TYVM IN ADVANCE FOR READING AND OR RESPONDING yesterday i found out horrible news from my neurosurgeon not the news that i wanted ...i was told that i am a candidate for BACK SURGERY that's the very last thing that i wanted to hear I'm only 28 years young
29 on Tuesday
though i feel like I'm 79 a few weeks ago i went to get the results from my family physician regarding the MRI for my back relating to my herniated disc's and my family doctor told ME THAT EVERYTHING WAS OK he assured me that i was in the clear and had nothing to worry about 2 days after that appointment i thought that it was strange that the neurosurgeon wanted me to come in ... i was thinking to myself why in the world would HE ask me to come into his office to tell me the same thing my doctor told me "everything's OK" the neurosurgeon is a very important doctor and i didn't think he would waste HIS time to tell me everything was OK so yesterday i was in the office of the neurosurgeon and he let me see the results for myself on his computer of my MRI and the damage that has been done between the 5 and 6 section of my neck. whats between 5 and 6
cant figure that out ..lol
so the neurosurgeon booked an appointment for my to get more testing done an EMG i believe is what he called it bottom line is ...now i question my family doctor integrity honesty personal judgement and capability as my physician he has been my doctor my entire life Ive pretty much believed in him up until the last couple of years due to a few other incidents for example OK... another incident was back in late December 06 ...aside from the constant chronic pain from my discs ...my mother was diagnosed with breast cancer...i just couldn't deal with everything the physical pain and i had become extremely emotional plus Christmas is a bad time of year for me due to the loss of loved 1z worst time of the year for me i hate Christmas
i for the first time ever started cutting to stop all the pain....i sought the help of my family doctor told i just couldn't handle all of what i was going through he looked at me stood up walked towards the door proceeded to open it his reply to me was "WELL I GEUSS YOU HAVE FOUND A NEW COPING MECHENISIM" then walked out of the room on to mistreat and abuse his next patient made me feel so worthless unwanted and unimportant. I got antidepressants from a walk in clinic doctor.

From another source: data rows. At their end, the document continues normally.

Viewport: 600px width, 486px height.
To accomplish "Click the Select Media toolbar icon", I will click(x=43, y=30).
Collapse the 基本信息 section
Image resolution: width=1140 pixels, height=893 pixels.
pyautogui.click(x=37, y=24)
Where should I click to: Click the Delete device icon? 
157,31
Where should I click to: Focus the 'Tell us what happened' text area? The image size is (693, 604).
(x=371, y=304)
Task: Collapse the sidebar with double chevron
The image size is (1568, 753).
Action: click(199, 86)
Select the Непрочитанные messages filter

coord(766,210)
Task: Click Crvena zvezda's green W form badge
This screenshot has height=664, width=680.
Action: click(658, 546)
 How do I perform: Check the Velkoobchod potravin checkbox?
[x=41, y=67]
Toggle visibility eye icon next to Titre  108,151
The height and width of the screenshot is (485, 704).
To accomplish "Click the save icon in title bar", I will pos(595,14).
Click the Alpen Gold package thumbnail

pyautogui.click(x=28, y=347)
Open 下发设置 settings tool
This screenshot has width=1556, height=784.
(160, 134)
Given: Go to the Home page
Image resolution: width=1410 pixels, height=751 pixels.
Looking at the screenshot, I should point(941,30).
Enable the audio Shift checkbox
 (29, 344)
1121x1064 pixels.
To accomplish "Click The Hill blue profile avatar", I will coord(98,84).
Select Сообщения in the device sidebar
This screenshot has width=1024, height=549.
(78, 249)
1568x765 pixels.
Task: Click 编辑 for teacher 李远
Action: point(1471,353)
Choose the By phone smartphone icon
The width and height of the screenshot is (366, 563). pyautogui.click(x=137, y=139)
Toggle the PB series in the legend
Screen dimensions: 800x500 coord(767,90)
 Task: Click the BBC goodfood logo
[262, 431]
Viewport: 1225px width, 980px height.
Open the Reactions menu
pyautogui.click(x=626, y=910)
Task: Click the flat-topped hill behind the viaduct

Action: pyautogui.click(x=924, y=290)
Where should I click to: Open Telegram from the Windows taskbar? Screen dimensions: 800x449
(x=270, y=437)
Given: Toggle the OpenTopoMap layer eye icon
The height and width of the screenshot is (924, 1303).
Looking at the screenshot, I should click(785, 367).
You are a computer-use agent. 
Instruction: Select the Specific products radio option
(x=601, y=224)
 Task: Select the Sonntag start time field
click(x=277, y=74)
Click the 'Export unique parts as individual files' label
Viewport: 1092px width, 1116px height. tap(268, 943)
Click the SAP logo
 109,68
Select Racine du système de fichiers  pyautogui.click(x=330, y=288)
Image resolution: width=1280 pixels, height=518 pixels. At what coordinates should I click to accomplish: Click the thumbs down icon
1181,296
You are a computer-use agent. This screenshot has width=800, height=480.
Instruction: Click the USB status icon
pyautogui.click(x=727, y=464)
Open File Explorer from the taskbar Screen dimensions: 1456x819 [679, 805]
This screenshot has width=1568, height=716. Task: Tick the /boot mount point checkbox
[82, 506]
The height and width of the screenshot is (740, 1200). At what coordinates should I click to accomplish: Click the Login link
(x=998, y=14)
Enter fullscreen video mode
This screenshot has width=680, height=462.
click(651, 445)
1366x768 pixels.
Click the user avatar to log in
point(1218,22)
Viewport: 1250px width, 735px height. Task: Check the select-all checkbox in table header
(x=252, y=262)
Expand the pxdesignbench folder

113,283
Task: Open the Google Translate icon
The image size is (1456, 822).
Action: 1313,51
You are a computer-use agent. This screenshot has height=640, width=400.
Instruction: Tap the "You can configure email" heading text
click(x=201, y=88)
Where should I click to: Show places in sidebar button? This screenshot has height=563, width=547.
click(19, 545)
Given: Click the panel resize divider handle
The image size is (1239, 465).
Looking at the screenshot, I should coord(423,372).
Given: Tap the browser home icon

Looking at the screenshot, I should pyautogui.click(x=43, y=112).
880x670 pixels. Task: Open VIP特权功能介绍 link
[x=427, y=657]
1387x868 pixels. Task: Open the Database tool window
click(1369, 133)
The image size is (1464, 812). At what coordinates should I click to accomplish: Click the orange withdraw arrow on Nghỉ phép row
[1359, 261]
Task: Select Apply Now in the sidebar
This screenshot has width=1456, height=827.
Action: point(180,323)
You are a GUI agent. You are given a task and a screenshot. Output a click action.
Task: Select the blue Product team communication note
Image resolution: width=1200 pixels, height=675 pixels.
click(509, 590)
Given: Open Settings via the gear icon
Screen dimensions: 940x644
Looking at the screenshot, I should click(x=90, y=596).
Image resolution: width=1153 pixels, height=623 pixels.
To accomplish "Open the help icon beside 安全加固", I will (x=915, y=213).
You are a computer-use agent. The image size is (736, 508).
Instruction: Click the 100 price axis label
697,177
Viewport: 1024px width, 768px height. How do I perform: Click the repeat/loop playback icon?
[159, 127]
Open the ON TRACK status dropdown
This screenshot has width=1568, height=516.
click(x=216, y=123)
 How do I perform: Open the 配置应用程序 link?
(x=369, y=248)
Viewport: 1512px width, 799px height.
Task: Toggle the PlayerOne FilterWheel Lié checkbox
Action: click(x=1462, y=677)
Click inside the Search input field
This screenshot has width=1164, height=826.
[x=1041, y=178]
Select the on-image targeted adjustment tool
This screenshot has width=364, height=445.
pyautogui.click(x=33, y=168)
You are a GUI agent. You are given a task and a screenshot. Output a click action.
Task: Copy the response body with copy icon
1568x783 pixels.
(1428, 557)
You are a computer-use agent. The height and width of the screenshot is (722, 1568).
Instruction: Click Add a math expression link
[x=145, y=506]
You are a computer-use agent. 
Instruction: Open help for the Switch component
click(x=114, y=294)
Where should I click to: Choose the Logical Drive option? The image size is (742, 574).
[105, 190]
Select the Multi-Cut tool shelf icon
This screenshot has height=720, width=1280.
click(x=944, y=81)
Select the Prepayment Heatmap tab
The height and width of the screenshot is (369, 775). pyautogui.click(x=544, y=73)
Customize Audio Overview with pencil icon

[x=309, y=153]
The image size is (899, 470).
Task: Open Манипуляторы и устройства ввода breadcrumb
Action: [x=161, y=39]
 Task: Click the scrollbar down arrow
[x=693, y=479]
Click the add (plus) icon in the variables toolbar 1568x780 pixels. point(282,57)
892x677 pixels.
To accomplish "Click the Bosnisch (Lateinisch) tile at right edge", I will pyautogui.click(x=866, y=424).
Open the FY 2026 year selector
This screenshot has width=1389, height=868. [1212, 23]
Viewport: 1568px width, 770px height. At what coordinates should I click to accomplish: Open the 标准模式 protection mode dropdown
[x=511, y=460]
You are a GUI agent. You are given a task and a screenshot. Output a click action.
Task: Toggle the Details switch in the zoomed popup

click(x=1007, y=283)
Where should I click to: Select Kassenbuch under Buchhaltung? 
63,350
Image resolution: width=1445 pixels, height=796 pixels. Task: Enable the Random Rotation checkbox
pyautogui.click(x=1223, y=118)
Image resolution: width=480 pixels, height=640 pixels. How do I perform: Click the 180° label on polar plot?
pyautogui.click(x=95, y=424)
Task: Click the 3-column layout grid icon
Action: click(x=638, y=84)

Ever since then all of 2007 i have shopped around trying like mad to find myself a new family doctor and have had no luck what so ever ....unbelievable i know but Ive tried then January 2007 i was hit by a car while crossing at a cross walk on MY green light i pushed the button and was hit by a mini van.... paid $950.00 to get a private MRI done on my left knee....didn't want to wait a year like i did for the MRI on my back...once again my family doctor assured me that everything is OK with my knee....i DO NOT believe him cause i live with severe weakness and pain in my knee everyday all day i plan on speaking to my lawyer about the MRI re my knee from my accident .....I'm frustrated and upset...i feel very let down for so many reasons I'm at my Witt's end once again don't know what in the world to do i live in the VANCOUVER area ....PORT COQUITLAM AREA to be exact i would love to confront my family doctor in a polite way though i may cry i just wanna ask him why he lied to me and promised something he couldn't ....giving false hope to a chronic pain patient is hurtful and very misleading I FEEL MY RIGHTS AS A PATIENT HAVE BEEN VIOLATED TIME AND TIME AGAIN ....IS THERE SOMEBODY OR AN ORGANIZATION OF SORT TO PLACE A COMPLAINT AGAINST HIM ?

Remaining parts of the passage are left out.